I recently listened to a few panels of ‘The Global China Summit.’ Like all information, most who were there or watched it, whether on C-span or some other platform, gained a possible appreciation of why the world is focused on China.
In remarks by Marcus Brauchli, he noted this event as being: ‘a dialogue on China’s economic future; its ties to the U.S.; and its role as a global investor.’ Translation, China is now considered one of the world’s most powerful economic interests.
Continuing, the first panel speaker was David Miliband. He articulated that ‘historians may well define the last decade, not by a ‘war on terror,’ but rather, by the phrase: ‘made in China.’’
In this sense, further comments described China as having 150 million people, living on less than $1 per day; and having a per capita GDP of 1/10th U.S. level. However, in what’s upcoming, per China’s new 5 year plan, there’s an anticipation of 400 million people moving into cities, from the rural parts of the country; over 50K miles of new highway; 80K kilometers of high speed rail; 30K new skyscrapers; millions for higher education & billions for clean tech.
Moving to the next speaker, of this first panel, was Daniel Rosen. He spoke to a consensus about China, ‘as the most important contributor to global growth.

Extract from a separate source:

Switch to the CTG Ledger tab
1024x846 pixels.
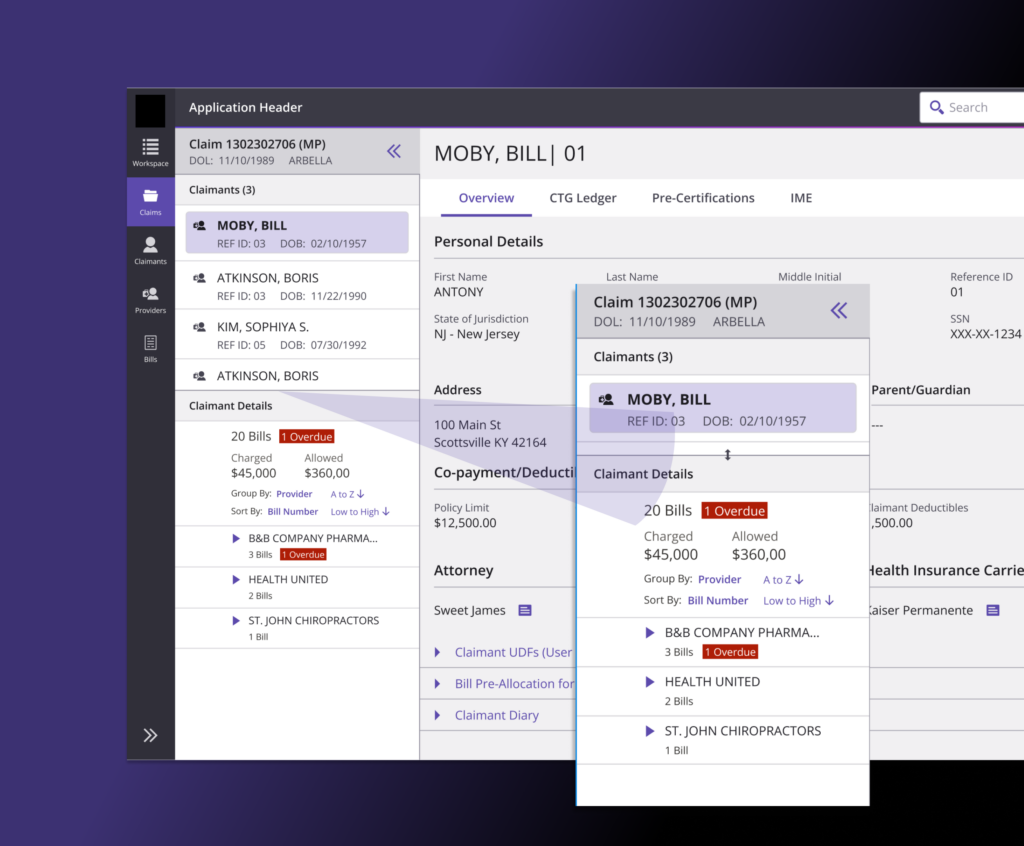coord(583,198)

He cited three themes: A) China as a consumer of stuff might eclipse the U.S. within a decade; B) China, Inc, as a general descriptive term, is the most exciting story in global productions; and, C) China’s Outbound – Direct Investment, in the U.S. alone annually, is now over 300 deals ranging from $5 to $7 billion.’

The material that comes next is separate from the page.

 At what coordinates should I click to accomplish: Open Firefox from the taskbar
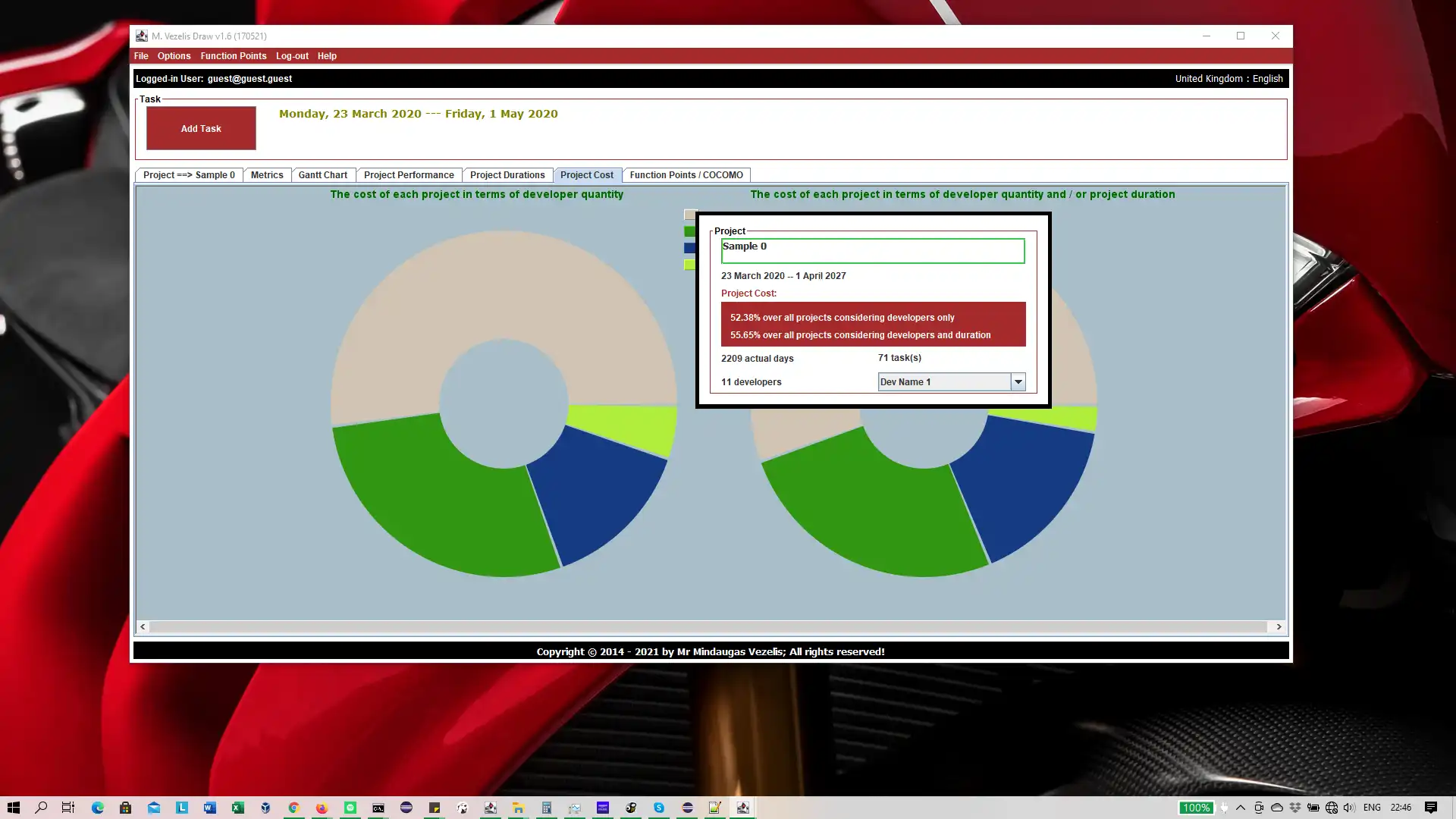[322, 808]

In essence, with a reference to the last point, Chinese firms are no longer just shipping to the U.S. across the pacific; rather, they are increasingly willing to become stakeholders in our communities. This creates opportunities & tensions.
The final speaker, in this opening segment, was Elizabeth Economy. She offered five trends, over the 30 years, helping economic growth; but, whose results, may now provoke a rethink of how China will proceed in the future.
‘1) Demographics: China benefitted from more people entering the work force & its high savings rate. Currently though, for 2030 projections, those in the 20s – age group are expected to drop by 35%; whereas, the 55 to 60 age group will increase by 60% & those over 65 will increase by 100%.
2) The government relieved state owned enterprises of their economic burden of social welfare, i.e. housing, education, & general welfare of workers. Consequently, the government forgot to replace it w/ anything else; thus, an imbalance resulted.
3) Poor implementation of environmental regulations & laws, i.e. no real oversight. Hence, the environment is beginning to bite back; the estimate being a cost to the GDP of China, roughly 10%.
4) The limited nature of political reform to date in China has created a lack of transparency, official accountability, & rules of law. Clearly, its something that may conflict with the desire of China to move up the value chain: becoming an innovation economy.
5) Rise of the Internet: Internally to China, this is one of the most exciting changes; a hotbed of economic activity, having 800 million products for sale, 48K products sold per minute, & 370 million registered users. Not to mention, the build-up of a virtual political system.’